Следующей вышла Зои.

— Второй — прогнать печаль. К пыли пыль, весна за зимою, — Она подкинула в камин тонкую веточку вербены, рассыпающуюся как пух. Отблески искр плясали на темно-оливковой коже, пока она смотрела, как ту съедают языки пламени, такие же янтарные, как ее глаза. — Я прощаюсь с лавкой Саламандры и враждой между мной и Рафаэлем.

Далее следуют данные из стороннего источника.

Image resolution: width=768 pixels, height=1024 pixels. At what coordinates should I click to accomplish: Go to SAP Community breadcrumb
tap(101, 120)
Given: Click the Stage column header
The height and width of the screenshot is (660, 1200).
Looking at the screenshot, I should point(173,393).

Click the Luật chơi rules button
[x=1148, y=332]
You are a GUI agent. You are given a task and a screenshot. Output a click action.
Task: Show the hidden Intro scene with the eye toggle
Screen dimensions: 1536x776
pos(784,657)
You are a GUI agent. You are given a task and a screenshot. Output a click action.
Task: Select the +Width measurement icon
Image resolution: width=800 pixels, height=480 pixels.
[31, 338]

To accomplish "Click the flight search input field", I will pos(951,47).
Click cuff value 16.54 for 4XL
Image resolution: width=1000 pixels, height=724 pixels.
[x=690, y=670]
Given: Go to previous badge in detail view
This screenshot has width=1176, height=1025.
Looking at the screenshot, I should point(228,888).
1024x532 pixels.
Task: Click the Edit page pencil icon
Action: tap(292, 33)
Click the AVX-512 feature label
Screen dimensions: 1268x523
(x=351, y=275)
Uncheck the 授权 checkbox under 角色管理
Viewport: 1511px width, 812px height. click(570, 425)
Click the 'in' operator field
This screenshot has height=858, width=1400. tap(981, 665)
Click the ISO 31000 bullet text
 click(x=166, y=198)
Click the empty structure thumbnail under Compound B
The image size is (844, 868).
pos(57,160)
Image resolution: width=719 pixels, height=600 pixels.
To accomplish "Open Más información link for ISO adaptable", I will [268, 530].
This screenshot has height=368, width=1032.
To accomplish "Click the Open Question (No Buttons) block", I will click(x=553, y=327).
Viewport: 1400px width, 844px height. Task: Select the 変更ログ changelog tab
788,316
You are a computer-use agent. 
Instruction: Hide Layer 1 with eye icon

Сэм переступил с ноги на ногу, когда Зои, вернувшись, подтолкнула его в бок. Он бросил панический взгляд на красную астру в своей ладони, а затем на очаг, даже не представляя, что ему говорить. Зои умиленно улыбнулась и привстала на носочки, дотягиваясь до его уха и что-то шепча.

Кадык Сэма нервно дернулся, но, собравшись с духом, он неуверенно выступил вперед.

— Третий — прогнать бесполезный гнев. К пыли... Э-э... Что-то там я забыл, — пробормотал он невнятно и наотмашь швырнул астру в огонь, даже не взглянув на нее. — Я расстаюсь с самим собой. С тем, каким был раньше. И с Гвендолин Дрейк тоже.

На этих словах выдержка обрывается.